M2M.jpg01/07/2013 - Os estudos mais recentes de várias entidades, como, por exemplo, a União Internacional de Telecomunicações (UIT), preveem que o número de dispositivos móveis capazes de se comunicarem daqui a 10 anos poderá superar os 100 bilhões.

E poderá chegar a mais de 1 trilhão em 2030 porque o mundo dispõe hoje de tecnologias que aceleram de forma impressionante a comunicação máquina-a-máquina, que, aliás, já conecta mais de 1 bilhões de dispositivos.

Desse total, 300 milhões são de câmeras digitais de vigilância já se conectam via internet.
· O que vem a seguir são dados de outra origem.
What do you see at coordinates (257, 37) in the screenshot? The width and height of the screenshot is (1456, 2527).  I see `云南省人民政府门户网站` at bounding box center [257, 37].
Lembre-se, também, que milhões de veículos já utilizam sistemas de pedágios automáticos, com dispositivos de identificação por Radiofrequência, conhecidos pela sigla RFID.

O fator mais importante nessa comunicação máquina-a-máquina é a expansão explosiva da internet das coisas, nos próximos anos, período em que bilhões de objetos terão endereço IP e se comunicarão nas residências, fábricas, escritórios, bibliotecas, nos sistemas de segurança, transporte e logística, ou ainda nos depósitos e armazéns.

Por isso, os especialistas estimam que, até 2030, o número de objetos interconectados nessa internet das coisas poderá, sim chegar a 1 trilhão.

As maiores aplicações da internet das coisas

Com ela, poderemos catalogar, localizar ou encontrar qualquer produto, peça, livro, aparelho, matéria prima ou componente em casa, no escritório, na indústria ou no mundo, em tempo recorde. Cada coisa terá um chip RFID com seu endereço IP e sua identificação.

O desenvolvimento da internet das coisas está na apenas começando. Mas seu desenvolvimento é muito rápido. Daí a velocidade de expansão da comunicação máquina-a-máquina.